Problem statement:
Repeat exactly, and only, the lines of the entries below from the one with "FAQ (193, 2009)" through the one with "optical amplification (421, 453)", both ends included.

Dataset records:
----

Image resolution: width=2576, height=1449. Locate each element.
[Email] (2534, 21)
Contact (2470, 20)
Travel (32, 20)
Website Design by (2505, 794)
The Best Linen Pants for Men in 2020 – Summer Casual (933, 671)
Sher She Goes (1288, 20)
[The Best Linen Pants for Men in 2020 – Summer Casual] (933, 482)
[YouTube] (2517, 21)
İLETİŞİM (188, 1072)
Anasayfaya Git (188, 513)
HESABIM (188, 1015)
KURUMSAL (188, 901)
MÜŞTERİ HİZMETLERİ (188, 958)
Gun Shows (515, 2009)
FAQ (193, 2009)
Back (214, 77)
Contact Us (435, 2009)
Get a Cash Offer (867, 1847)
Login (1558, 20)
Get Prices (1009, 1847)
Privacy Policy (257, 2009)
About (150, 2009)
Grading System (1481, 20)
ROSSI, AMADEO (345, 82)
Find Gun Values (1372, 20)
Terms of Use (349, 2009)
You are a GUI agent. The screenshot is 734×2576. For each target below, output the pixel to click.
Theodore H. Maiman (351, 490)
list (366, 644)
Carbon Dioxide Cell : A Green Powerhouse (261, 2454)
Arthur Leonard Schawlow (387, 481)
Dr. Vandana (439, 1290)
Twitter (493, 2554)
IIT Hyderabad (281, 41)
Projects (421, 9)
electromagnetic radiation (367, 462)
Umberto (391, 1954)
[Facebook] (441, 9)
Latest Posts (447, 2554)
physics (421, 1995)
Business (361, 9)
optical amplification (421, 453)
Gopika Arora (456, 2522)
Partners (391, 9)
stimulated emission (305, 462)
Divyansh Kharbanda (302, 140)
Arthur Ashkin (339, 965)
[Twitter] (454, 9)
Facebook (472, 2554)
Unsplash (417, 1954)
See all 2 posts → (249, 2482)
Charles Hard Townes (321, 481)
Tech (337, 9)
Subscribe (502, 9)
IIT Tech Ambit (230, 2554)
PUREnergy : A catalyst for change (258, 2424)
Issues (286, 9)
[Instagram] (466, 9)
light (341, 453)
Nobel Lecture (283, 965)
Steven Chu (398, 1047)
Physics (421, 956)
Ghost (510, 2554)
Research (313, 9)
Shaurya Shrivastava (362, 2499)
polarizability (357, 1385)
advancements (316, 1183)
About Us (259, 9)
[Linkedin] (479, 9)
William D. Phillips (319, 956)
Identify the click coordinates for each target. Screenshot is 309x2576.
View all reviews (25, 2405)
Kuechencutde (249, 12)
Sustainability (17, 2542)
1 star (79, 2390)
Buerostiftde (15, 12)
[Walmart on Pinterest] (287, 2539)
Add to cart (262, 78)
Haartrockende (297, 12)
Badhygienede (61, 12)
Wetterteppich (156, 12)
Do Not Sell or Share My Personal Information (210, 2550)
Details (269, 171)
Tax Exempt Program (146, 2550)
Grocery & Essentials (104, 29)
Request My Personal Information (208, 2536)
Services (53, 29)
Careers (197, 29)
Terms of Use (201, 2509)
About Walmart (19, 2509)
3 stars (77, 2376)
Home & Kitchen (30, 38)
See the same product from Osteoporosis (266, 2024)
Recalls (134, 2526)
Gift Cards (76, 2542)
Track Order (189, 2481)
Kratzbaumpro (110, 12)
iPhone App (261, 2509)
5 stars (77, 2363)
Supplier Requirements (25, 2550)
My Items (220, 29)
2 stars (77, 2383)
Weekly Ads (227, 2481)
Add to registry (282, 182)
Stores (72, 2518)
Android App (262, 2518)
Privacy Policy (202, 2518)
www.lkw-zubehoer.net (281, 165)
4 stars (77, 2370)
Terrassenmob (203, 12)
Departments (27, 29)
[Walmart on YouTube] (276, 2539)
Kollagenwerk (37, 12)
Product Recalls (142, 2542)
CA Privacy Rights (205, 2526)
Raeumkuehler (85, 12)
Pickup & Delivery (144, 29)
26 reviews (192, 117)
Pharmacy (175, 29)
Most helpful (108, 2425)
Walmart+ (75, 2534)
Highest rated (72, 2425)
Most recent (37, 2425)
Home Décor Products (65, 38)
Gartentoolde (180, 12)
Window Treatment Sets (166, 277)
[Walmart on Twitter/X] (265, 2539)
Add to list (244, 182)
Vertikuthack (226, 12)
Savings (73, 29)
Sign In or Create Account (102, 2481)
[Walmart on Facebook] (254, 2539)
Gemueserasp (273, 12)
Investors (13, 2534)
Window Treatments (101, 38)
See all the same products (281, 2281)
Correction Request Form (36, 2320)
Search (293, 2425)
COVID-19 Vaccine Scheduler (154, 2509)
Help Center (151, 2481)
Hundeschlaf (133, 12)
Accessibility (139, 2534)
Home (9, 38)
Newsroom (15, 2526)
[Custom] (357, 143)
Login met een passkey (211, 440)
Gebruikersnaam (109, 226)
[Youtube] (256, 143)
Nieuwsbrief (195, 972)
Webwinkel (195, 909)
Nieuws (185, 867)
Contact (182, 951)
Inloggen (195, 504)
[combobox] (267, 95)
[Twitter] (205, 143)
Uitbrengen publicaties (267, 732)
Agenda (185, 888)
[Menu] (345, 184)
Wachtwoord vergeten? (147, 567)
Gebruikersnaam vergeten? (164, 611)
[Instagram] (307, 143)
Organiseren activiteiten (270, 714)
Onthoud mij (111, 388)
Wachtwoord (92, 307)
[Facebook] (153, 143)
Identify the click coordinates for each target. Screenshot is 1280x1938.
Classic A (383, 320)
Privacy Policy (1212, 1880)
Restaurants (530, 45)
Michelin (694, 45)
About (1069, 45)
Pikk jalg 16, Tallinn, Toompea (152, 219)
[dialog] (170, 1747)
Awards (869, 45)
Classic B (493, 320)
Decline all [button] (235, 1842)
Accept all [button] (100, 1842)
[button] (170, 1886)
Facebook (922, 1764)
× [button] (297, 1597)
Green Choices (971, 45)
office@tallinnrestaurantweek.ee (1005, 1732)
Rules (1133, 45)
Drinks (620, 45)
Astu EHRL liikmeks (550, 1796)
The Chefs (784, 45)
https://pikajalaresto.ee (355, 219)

----

Written solution:
FAQ (193, 2009)
Back (214, 77)
Contact Us (435, 2009)
Get a Cash Offer (867, 1847)
Login (1558, 20)
Get Prices (1009, 1847)
Privacy Policy (257, 2009)
About (150, 2009)
Grading System (1481, 20)
ROSSI, AMADEO (345, 82)
Find Gun Values (1372, 20)
Terms of Use (349, 2009)
You are a GUI agent. The screenshot is 734×2576. For each target below, output the pixel to click.
Theodore H. Maiman (351, 490)
list (366, 644)
Carbon Dioxide Cell : A Green Powerhouse (261, 2454)
Arthur Leonard Schawlow (387, 481)
Dr. Vandana (439, 1290)
Twitter (493, 2554)
IIT Hyderabad (281, 41)
Projects (421, 9)
electromagnetic radiation (367, 462)
Umberto (391, 1954)
[Facebook] (441, 9)
Latest Posts (447, 2554)
physics (421, 1995)
Business (361, 9)
optical amplification (421, 453)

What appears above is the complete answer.